§ **Study text**
● ● ● ● ● ● ●

Agricultural Research Service

Research Project: IDENTIFICATION AND CHARACTERIZATION OF GENES AFFECTING COOL AND COLD WATER AQUACULTURE PRODUCTION Title: Evidence of major genes affecting bacterial cold water disease resistance in rainbow trout using Bayesian methods of complex segregation analysis

Authors
item Vallejo, Roger
item Wiens, Gregory
item Rexroad, Caird
item Welch, Timothy
item Evenhuis, Jason
item Leeds, Timothy
item Janss, Luc -
item Palti, Yniv

Submitted to: Plant and Animal Genome Conference
Publication Type: Abstract Only
Publication Acceptance Date: November 2, 2009
Publication Date: January 9, 2010
Citation: Vallejo, R.L., Wiens, G.D., Rexroad Iii, C.E., Welch, T.J., Evenhuis, J., Leeds, T.D., Janss, L.L., Palti, Y. 2010. Evidence of major genes affecting bacterial cold water disease resistance in rainbow trout using Bayesian methods of complex segregation analysis. Plant and Animal Genome Conference XVIII. Paper No. 103.

● ● ● ● ● ● ●

§ **Supplied data**

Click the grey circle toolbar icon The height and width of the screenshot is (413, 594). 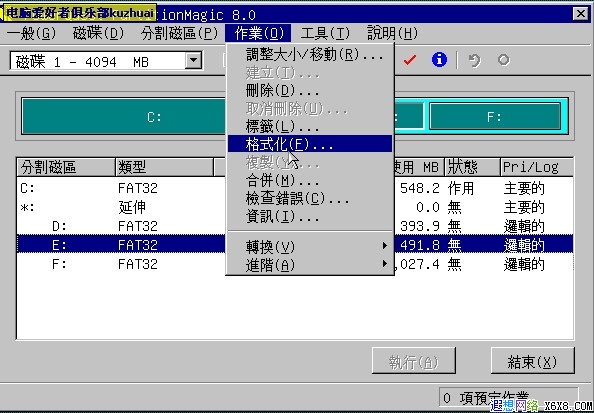pyautogui.click(x=503, y=60)
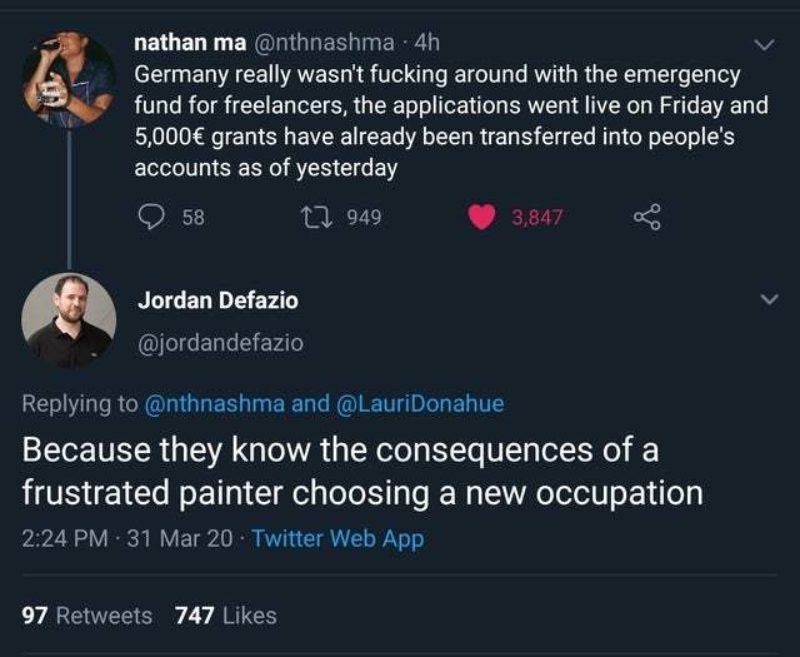This screenshot has width=800, height=657.
Task: Open Jordan Defazio's profile photo
Action: click(x=68, y=319)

● ● ● ● ● ● ●

§ **What you need to do**
A. Decide whether each statement agrees with the publication record. Answer yes or no for each, quoting the words from the record that settle it.
(i) The work was submitted to the Plant and Animal Genome Conference.
(ii) The work was published as a full journal article.
(iii) The work was accepted for publication on January 9, 2010.
B. What paper number does the citation in the publication record give?
C. Return the passage of the publication record from "Submitted to: Plant" up to and including "Paper No. 103.", copied without any changes.
The lines above are separate material and have no connection to the publication record.

§ **Response list**
A.
(i) Yes: "Submitted to: Plant and Animal Genome Conference"
(ii) No: "Publication Type: Abstract Only"
(iii) No: "Publication Acceptance Date: November 2, 2009"

B. Paper No. 103.

C.
Submitted to: Plant and Animal Genome Conference
Publication Type: Abstract Only
Publication Acceptance Date: November 2, 2009
Publication Date: January 9, 2010
Citation: Vallejo, R.L., Wiens, G.D., Rexroad Iii, C.E., Welch, T.J., Evenhuis, J., Leeds, T.D., Janss, L.L., Palti, Y. 2010. Evidence of major genes affecting bacterial cold water disease resistance in rainbow trout using Bayesian methods of complex segregation analysis. Plant and Animal Genome Conference XVIII. Paper No. 103.